Social Development and Employment Minister Paula Bennett said the new package would see subsidies for employers who agree to train a young person and give them a permanent job.
The Youth Employment Package, has three components: Skills for Growth, Job Ops with Training, and the Limited Service Volunteer programme.
"These initiatives will provides skills and training for young people so they're work-ready for good, solid jobs," Ms Bennett said.
Under Skills for Growth employers would get a subsidy to employ and train young people in high demand industries such as aged care, horticulture and agriculture.
Around 1000 young people a year would benefit by achieving industry-specific qualifications through the programme which would cost $17.2m over four years.
"We're targeting industries with strong demand for skilled workers, giving young people a real chance of getting into a career."
Employers would get a $5000 subsidy for training and in-work support to help the young person achieve a recognised industry qualification to NZQF level two.
The subsidy would be paid in stages:
* $1000 when the employer provided Work and Income with a training plan and confirmed job offer.
* $3000 after the young person had been in employment and training for three months.
* $1000 after a year - if the young person had achieved a qualification, been in the job for a year or was still in training.
Job Ops with Training was a refocused version of Job Ops, which incorporated training in the subsidy for employers, costing $13m in 2011/12.
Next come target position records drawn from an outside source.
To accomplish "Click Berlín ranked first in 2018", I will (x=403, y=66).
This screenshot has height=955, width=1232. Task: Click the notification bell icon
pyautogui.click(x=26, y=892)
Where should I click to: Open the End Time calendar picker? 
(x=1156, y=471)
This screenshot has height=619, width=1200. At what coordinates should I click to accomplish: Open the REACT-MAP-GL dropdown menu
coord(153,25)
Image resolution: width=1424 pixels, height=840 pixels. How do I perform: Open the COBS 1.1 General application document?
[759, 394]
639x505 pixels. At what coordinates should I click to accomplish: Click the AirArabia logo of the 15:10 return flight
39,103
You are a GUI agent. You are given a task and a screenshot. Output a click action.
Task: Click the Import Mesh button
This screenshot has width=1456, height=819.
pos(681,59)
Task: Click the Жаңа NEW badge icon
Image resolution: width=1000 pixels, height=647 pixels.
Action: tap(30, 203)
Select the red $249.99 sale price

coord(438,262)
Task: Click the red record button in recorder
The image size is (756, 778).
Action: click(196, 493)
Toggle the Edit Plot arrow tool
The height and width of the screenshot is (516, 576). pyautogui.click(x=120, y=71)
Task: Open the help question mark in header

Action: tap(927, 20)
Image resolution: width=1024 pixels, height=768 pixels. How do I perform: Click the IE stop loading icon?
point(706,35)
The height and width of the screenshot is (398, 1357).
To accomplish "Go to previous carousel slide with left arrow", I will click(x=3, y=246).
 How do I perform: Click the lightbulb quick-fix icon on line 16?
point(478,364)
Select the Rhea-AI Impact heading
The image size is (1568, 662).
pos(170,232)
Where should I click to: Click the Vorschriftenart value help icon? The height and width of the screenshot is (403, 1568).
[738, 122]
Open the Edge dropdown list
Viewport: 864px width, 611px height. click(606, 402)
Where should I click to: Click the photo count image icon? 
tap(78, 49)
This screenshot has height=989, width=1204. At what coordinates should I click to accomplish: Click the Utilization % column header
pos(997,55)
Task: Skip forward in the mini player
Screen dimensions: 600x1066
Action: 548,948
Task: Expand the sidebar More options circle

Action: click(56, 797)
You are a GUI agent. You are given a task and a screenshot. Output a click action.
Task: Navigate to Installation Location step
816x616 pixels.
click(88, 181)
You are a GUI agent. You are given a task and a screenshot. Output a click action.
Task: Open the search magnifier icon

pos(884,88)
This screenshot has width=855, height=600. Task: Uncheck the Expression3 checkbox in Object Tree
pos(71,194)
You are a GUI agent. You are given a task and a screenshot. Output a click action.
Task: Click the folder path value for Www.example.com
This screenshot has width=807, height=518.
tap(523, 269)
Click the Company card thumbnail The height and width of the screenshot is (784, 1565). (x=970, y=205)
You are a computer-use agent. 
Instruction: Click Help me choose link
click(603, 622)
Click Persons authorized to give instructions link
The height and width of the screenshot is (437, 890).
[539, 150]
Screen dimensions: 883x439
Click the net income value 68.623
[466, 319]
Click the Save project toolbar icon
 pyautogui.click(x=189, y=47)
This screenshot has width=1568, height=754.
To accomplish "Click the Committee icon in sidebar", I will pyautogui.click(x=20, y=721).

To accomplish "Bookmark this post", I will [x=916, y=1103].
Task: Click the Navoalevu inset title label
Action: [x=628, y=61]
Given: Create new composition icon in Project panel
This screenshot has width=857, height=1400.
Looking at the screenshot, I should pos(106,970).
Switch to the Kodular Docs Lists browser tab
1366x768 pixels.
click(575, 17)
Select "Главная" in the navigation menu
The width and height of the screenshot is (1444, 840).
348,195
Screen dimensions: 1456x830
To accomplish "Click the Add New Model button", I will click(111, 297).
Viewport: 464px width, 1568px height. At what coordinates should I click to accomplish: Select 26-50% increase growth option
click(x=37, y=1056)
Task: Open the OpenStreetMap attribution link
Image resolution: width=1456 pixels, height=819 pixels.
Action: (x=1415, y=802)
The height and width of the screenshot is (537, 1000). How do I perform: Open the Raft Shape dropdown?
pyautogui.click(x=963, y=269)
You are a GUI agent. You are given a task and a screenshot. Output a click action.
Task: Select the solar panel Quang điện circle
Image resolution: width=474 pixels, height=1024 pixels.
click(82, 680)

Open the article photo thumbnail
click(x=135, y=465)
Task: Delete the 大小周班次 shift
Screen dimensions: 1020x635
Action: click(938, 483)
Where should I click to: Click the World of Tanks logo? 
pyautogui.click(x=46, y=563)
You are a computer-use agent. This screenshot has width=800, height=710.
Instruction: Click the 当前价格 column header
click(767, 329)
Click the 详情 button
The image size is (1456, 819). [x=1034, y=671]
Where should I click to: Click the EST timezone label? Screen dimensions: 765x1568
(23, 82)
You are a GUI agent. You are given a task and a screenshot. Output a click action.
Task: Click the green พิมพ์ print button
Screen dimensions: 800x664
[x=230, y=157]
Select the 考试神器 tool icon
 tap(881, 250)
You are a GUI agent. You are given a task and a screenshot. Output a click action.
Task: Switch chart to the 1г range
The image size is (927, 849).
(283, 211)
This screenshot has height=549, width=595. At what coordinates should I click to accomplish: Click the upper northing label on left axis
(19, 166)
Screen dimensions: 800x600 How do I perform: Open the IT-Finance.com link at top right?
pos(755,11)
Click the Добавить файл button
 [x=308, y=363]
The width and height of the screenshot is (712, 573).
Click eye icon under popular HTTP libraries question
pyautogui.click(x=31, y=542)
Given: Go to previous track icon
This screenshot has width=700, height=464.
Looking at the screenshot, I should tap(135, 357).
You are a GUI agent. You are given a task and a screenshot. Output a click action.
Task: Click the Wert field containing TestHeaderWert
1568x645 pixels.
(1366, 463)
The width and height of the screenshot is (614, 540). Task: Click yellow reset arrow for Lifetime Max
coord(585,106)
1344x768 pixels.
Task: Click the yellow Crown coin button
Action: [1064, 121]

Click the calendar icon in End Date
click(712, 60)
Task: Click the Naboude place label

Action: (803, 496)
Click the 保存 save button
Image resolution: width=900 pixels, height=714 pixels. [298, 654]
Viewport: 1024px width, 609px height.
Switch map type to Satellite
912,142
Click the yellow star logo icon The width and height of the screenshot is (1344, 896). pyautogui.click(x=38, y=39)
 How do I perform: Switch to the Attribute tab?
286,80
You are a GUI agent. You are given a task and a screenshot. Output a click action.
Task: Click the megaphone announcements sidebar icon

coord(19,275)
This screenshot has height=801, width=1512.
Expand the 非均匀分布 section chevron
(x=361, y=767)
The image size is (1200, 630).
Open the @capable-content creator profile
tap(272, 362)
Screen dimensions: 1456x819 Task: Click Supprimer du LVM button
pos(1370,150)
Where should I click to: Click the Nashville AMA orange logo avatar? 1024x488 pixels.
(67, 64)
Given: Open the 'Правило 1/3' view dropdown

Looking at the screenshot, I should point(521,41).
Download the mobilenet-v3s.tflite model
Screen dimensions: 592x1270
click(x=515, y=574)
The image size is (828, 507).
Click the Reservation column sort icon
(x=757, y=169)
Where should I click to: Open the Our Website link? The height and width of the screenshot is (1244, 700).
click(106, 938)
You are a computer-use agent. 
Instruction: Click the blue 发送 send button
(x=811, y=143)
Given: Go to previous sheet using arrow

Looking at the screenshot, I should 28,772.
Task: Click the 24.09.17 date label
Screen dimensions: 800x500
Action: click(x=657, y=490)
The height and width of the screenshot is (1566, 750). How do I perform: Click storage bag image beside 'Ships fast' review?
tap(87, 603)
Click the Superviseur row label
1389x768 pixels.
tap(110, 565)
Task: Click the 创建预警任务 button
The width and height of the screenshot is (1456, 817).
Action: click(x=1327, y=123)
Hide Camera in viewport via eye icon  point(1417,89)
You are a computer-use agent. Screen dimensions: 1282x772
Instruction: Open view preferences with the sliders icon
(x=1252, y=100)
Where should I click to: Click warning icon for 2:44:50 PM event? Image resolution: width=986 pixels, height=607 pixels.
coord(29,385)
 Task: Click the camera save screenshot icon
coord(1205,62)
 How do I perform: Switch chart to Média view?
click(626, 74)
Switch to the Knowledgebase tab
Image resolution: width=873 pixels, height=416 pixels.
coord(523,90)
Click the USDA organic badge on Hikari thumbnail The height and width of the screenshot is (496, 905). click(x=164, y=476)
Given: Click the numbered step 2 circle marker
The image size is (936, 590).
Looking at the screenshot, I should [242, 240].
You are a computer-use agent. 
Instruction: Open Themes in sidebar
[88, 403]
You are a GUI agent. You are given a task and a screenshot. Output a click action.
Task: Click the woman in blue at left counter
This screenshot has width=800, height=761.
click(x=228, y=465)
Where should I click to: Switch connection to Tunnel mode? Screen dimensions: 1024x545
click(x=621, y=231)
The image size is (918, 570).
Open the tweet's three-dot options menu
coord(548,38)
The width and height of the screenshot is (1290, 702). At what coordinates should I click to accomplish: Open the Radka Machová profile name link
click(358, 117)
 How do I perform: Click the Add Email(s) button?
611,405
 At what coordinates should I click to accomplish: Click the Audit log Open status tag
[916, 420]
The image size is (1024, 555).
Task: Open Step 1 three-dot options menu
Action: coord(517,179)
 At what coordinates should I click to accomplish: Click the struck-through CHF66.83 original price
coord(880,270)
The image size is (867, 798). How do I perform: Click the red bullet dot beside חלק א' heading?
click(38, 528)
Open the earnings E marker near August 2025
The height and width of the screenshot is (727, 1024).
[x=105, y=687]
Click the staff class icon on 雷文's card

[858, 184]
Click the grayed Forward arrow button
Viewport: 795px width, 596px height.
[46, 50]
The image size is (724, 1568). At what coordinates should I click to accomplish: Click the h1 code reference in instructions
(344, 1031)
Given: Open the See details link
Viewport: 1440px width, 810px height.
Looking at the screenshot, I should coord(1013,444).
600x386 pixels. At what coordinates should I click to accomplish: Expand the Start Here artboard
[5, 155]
Since its introduction in 2009/10, Job Ops had helped more than 10,000 young people get work.
The extension would see:
* a subsidy of $5000 to employers to be used for both wages and training.
* the employer develop a training plan that resulted in skill development for the young person.
"Job Ops has been successful for both young people and employers. We believe this takes it a step further by providing training on top of a job," Ms Bennett said.
An extra $25m over four year would allow 1500 people a year to have a Limited Service Volunteers (LSV) experience.
LSV is targeted to young people who've been on benefit for longer than six months and lack the confidence to find work.
The six-week residential confidence building programme for 18-24 year-olds was run by the Defence Force at Burnham, Trentham and Hobsonville.
"This Government is backing young people to gain skills and the confidence that gets them real jobs in go ahead industries."